Directions =>
Repeat, line for line, only the span that opens at the "The height and" line and closes at the final line below. Skip the pictures.

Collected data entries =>
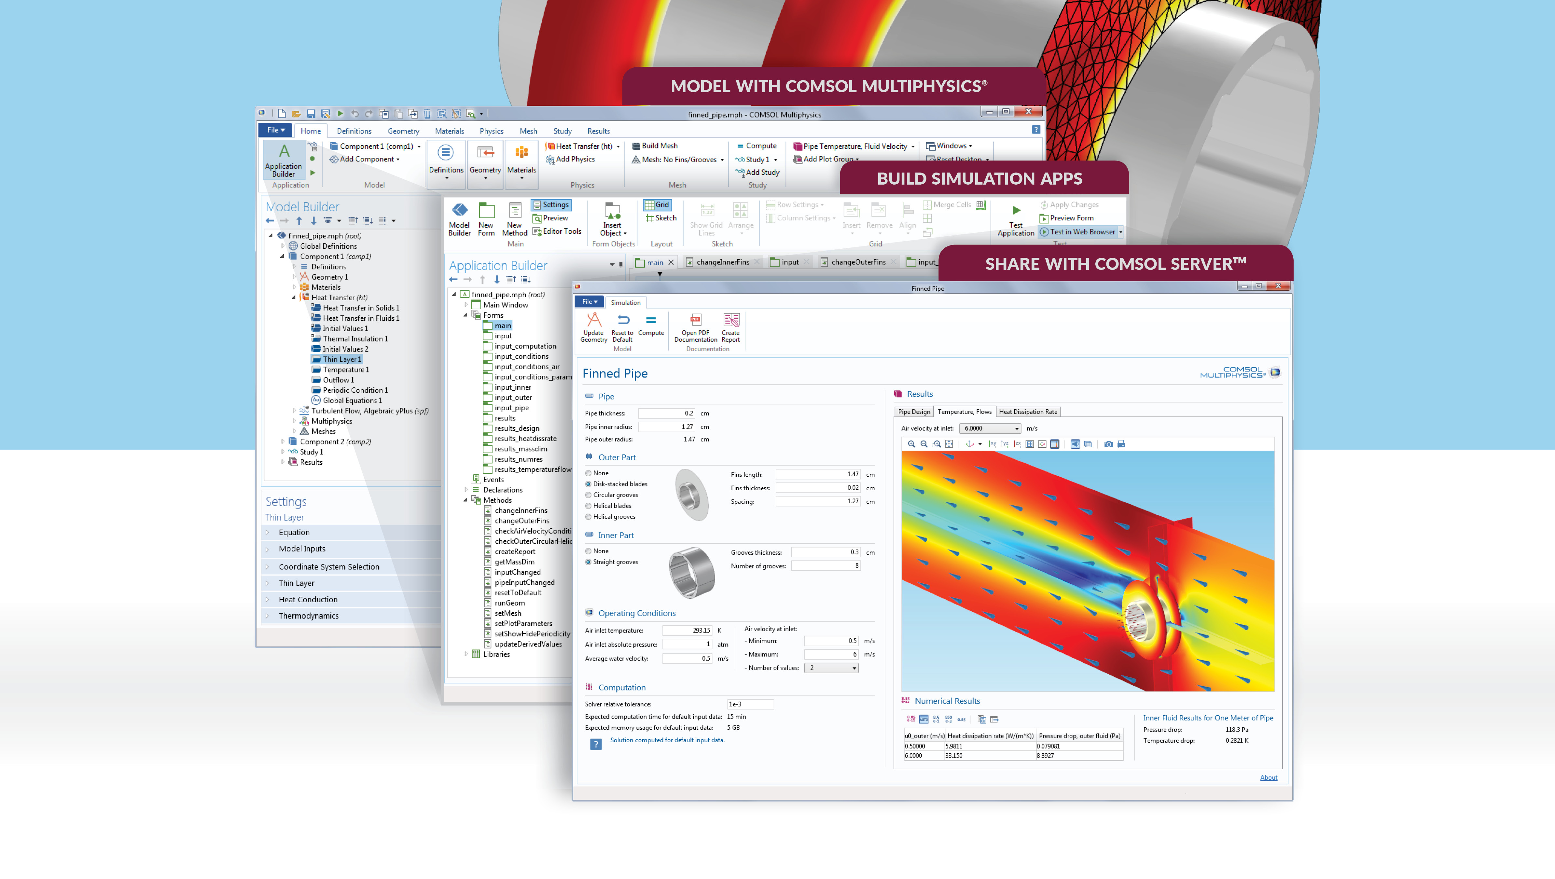The width and height of the screenshot is (1555, 879).
Task: Click the Test Application play icon
Action: 1016,211
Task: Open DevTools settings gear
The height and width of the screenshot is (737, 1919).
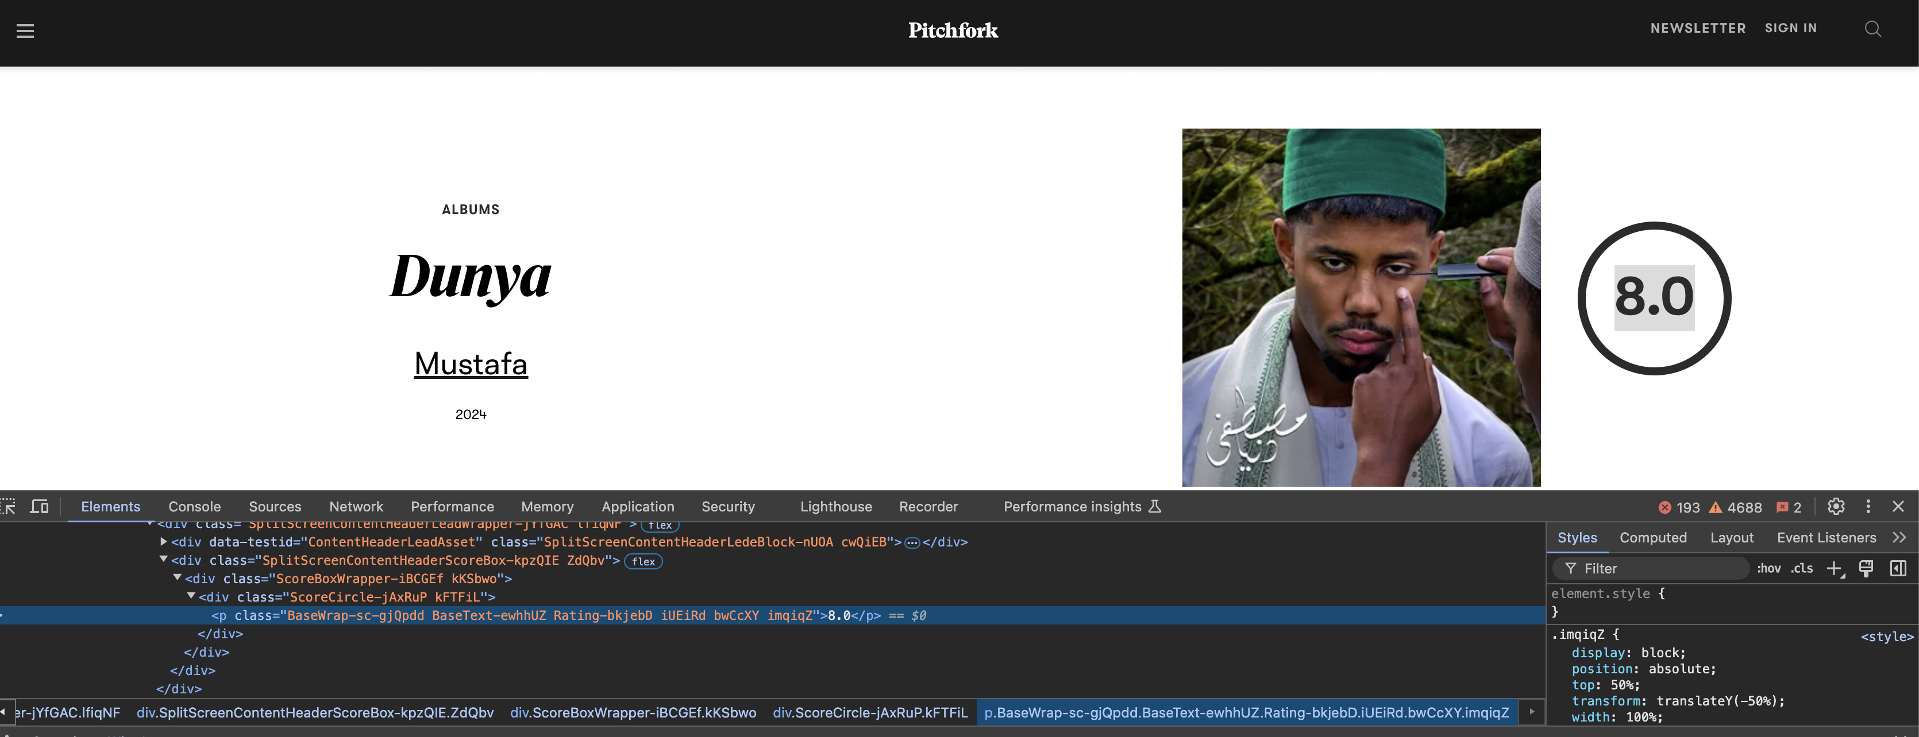Action: click(x=1836, y=507)
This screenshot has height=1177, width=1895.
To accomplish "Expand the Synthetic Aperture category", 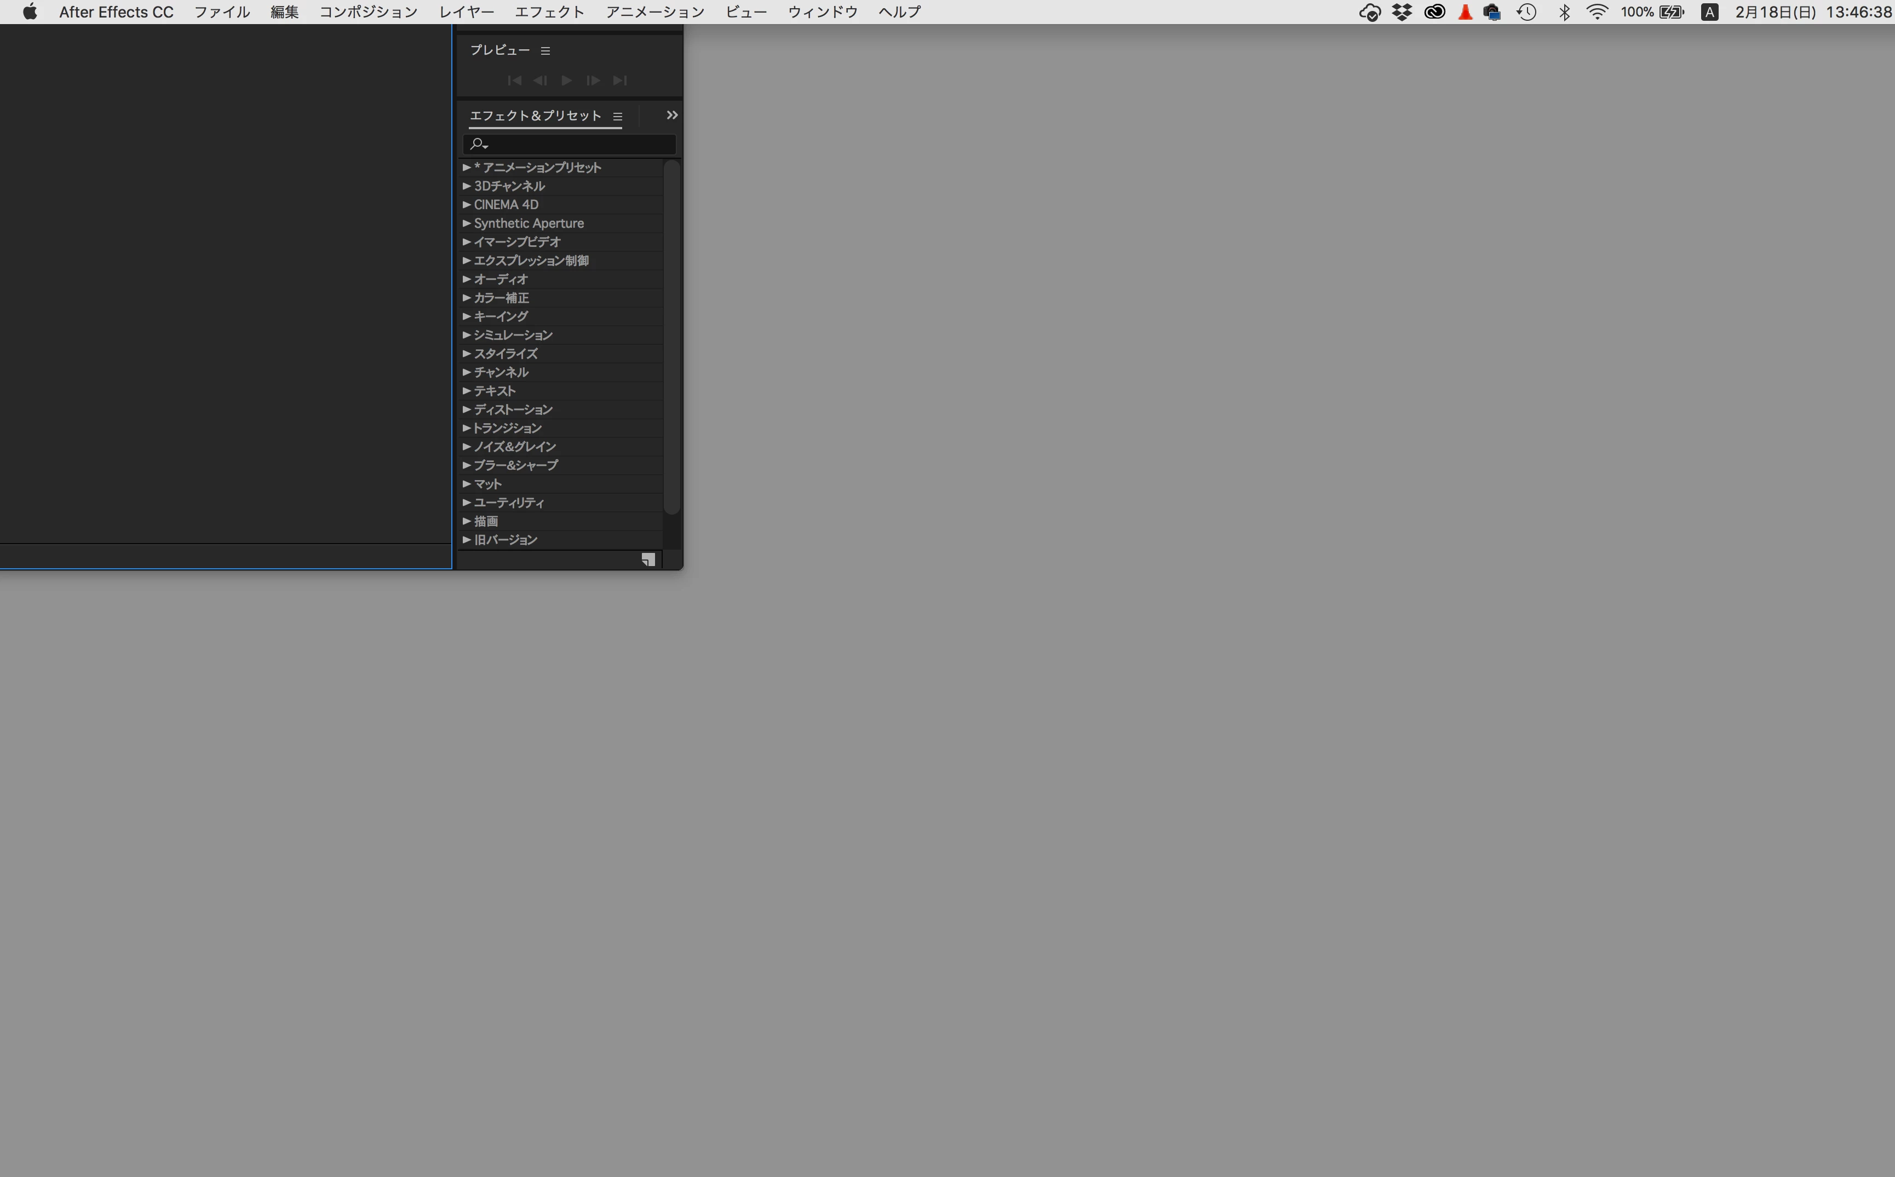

Solution for this problem =>
The height and width of the screenshot is (737, 1919).
Action: click(x=1836, y=507)
This screenshot has height=1177, width=1895.
To accomplish "Expand the Synthetic Aperture category", 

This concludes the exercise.